[superprismatic]

A man is running on a railroad trestle bridge. He has traversed .6 of

the length of the bridge when he spots a train ahead of him coming at

him. If he continues to run toward the train at a constant speed of

15 miles per hour, the train and he will meet at the end of the bridge.

If, however, he instantaneously turns around and goes back from whence

he came at a constant speed of 15 miles per hour, the train and he will

meet at the other end of the bridge.

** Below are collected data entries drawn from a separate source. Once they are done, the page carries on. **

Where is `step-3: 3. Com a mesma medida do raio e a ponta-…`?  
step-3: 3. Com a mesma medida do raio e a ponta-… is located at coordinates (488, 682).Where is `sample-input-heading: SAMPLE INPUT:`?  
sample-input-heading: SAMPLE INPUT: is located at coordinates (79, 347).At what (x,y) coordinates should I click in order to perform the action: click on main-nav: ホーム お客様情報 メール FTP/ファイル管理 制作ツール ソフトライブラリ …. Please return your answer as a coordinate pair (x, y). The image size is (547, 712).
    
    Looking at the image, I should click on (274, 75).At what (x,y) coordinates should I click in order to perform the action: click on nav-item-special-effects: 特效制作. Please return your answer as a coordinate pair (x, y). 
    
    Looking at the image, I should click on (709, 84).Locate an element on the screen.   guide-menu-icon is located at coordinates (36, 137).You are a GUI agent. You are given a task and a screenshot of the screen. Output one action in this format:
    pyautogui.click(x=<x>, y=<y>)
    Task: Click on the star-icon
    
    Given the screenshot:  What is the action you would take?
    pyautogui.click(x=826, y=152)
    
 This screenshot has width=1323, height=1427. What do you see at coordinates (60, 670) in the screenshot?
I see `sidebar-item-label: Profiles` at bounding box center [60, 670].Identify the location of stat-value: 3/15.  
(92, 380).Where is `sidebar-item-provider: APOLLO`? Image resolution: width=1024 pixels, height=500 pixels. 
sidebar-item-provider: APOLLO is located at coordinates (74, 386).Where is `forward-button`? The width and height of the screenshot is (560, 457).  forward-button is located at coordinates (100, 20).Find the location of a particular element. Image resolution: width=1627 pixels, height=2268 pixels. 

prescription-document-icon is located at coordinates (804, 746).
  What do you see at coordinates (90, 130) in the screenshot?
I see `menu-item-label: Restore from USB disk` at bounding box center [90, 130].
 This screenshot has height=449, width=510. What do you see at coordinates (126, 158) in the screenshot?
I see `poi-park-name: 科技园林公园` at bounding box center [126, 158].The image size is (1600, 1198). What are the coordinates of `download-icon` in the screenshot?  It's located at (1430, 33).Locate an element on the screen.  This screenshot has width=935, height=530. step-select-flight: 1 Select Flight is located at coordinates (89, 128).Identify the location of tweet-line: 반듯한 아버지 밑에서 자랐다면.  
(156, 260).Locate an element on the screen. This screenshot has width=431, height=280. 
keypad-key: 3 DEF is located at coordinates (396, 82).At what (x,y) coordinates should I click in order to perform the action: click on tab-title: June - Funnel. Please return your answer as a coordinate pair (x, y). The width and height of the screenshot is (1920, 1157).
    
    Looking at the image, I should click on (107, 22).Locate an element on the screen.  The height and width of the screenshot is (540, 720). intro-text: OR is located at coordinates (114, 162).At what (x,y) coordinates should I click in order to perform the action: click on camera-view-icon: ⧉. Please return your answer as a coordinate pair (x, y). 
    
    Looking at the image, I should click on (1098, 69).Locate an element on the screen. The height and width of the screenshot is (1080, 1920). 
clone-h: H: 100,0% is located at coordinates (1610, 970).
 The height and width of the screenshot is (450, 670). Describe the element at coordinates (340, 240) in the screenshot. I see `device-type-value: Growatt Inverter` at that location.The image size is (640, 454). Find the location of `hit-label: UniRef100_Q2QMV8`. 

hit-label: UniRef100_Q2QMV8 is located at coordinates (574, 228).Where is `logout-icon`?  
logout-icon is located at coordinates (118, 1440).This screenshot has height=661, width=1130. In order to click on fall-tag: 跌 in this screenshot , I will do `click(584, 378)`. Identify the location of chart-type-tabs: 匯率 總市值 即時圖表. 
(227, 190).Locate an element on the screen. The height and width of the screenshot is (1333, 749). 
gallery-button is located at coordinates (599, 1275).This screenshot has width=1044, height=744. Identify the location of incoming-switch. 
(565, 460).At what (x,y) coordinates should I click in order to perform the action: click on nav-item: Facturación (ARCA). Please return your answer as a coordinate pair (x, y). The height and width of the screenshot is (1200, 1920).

Assuming that the train's speed

is constant, what is the speed of the train?

[Guest]

75 mph

[dark_magician_92]

it is 75kmph,

Edited August 31, 2011 by dark_magician_92

[Guest]

If length of Bridge = B

Distance from train to bridge = D

and Train speed = T (mph)

If he runs toward the train, the collision occurs when he reaches the edge of the bridge = 0.4B/15. This is the same time the train reaches the edge of the bridge = D/T

If he runs away from the train, the collision occurs when he reaches the other edge of the bridge = 0.6B/15. This is the same time the train reaches the far edge ((D+B)/T

So, just solve the system of two equations for T

(1) 0.4B/15 = D/T

(2) 0.6B/15 = (D+B)/T

T=75mph

Edited August 31, 2011 by CrayolaSunset

[Aaryan]

a dire situation for the man

[Guest]

x = length of bridge.

man turns and runs from train. after covering .4x the train reaches the bridge.

Man has .2x left to cover to reach other end.

So train must travel five times as fast as man to meet him at other end.

Therefore, train travels at (5*15)mph = 75mph ( so dark_magician_92 is incorrect! ).

Can anyone see from the above how far the train was from the edge of bridge when man first saw it?

[Guest]

spoiler for answer the the question in my previous post above.

when the man first saw the it the train must have been 2*(length of bridge) from the bridge.